A 55-year-old man was admitted to our institution in February 2011. He had rapidly progressive end-stage heart failure due to amyloidosis, which was confirmed histologically ( ). Intra-aortic balloon pump counterpulsation and intravenous inotropic therapy were unsuccessful in restoring adequate circulation. The patient had to be intubated because of progressive respiratory distress and was undergoing continuous hemodialysis for anuric renal failure. At that point, we decided to try extra-corporeal circulatory assistance with use of a TandemHeart® (CardiacAssist, Inc.; Pittsburgh, Pa). A transseptal 21F left atrial cannula was placed percutaneously via the right femoral vein, and a 17F cannula was placed via the left femoral artery. Because of severe right ventricular compromise, only 3 L/min of flow was attainable with the device. Despite multiorgan failure, the patient's neurologic function remained intact. An echocardiogram obtained after 2 weeks of TandemHeart support showed a small, akinetic-restricted heart and no evidence of myocardial recovery.

Options were limited for this gravely ill patient, partially because of his small physical stature (height, 175.3 cm; weight, 63.2 kg). However, we thought that he might be a candidate for heart and bone marrow transplantation if his other organs could recover enough function.1 Emergent cardiac transplantation was not considered, not only because of the logistical unlikelihood of finding a donor but also because the patient's critical condition would have made post-transplantation survival unlikely.

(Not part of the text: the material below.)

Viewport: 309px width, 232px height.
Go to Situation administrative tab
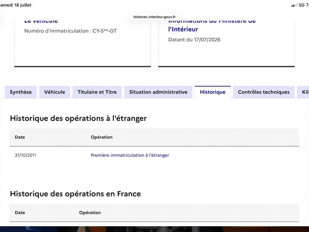tap(158, 92)
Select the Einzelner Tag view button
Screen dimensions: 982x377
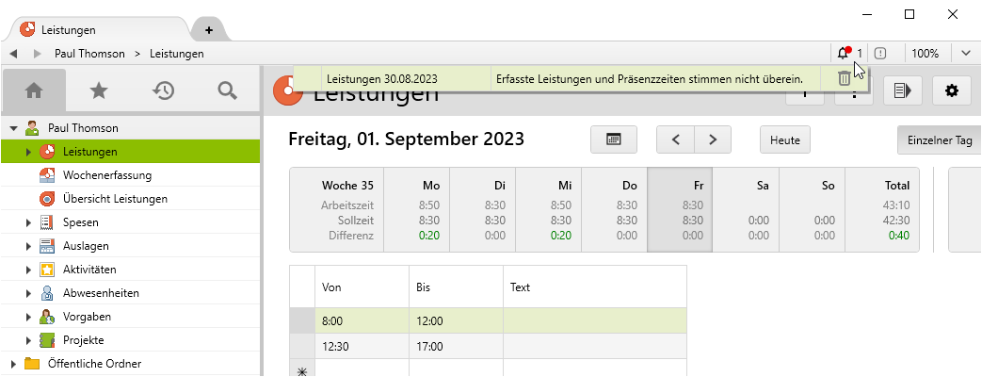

Use of a left or right ventricular assist device was considered for intermediate-term circulatory support. However, the patient's extremely thickened and stiff left ventricular (LV) wall and small, contracted LV cavity were contraindications to LV assist device placement. In such patients, obtaining an unobstructed inlet-cannula position is extremely difficult. In addition, the patient's small body habitus and hepatomegaly greatly limited the space available for an implantable subdiaphragmatic pump, necessitating paracorporeal device placement. The Syn Cardia CardioWest® pneumatically actuated total artificial heart (SynCardia Systems, Inc.; Tucson, Ariz) was also not an option: the patient had a narrow chest cavity, and suturing the device to the stiff amyloid-infiltrated rim of ventricular muscle would have been a technical challenge. For this second reason, advanced cardiac amyloidosis is a contraindication to the use of the SynCardia pump. We finally decided to replace his heart with 2 HeartMate® II axial-flow pumps (Thoratec Corporation; Pleasanton, Calif) that would function as a continuous-flow total heart replacement. To achieve this, we used customized atrial adapters that we had developed for use with the HeartMate II blood pumps during the preceding 6 years of extensive in vitro and in vivo preclinical studies.

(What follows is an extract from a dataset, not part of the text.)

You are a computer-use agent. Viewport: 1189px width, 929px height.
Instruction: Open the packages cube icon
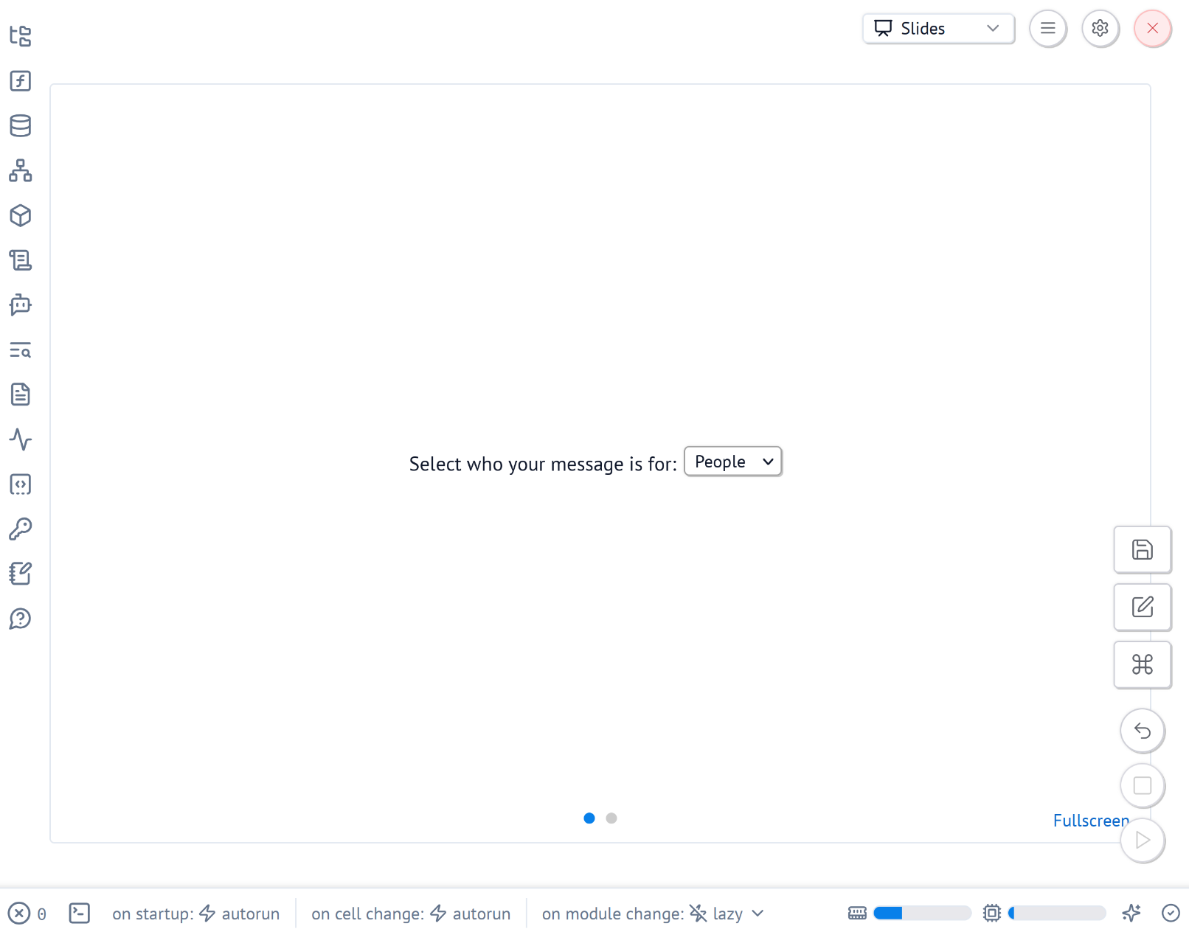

The Continuous-Flow Total Heart Replacement Device The 2 atrial adapters used in this case were fabricated from knitted polyester Vascutek® Gelseal™ cardiovascular patches (Terumo Cardiovascular Systems Corporation; Ann Arbor, Mich) that were reinforced with 4 layers of 10 × 14-in polypropylene hernia repair mesh (C.R. Bard, Inc.; Murray Hill, NJ). The adapters were impregnated with medical-grade silicone adhesive and subjected to both ethylene-oxide and steam sterilization. Each polyester patch was fashioned into a cone of proper dimension (20° at the apex) by using a single hand-sewn line of 5-0 polypropylene suture. Each polyester cone was then placed over a solid plastic mandrel to hold the conical geometry while the outer layers were reinforced with the polypropylene hernia mesh and medical silicone adhesive. When the adhesive had dried, the cones were removed from the mandrels, and the apex of each cone was excised at a sharp angle. The resulting elliptical opening was then measured, and an elliptical patch of the same dimensions was fashioned from mesh-reinforced polyester. A round hole, 14 mm in diameter, was then cut in each elliptical patch close to one end to accommodate the HeartMate II inflow after removal of the inflow cannulas.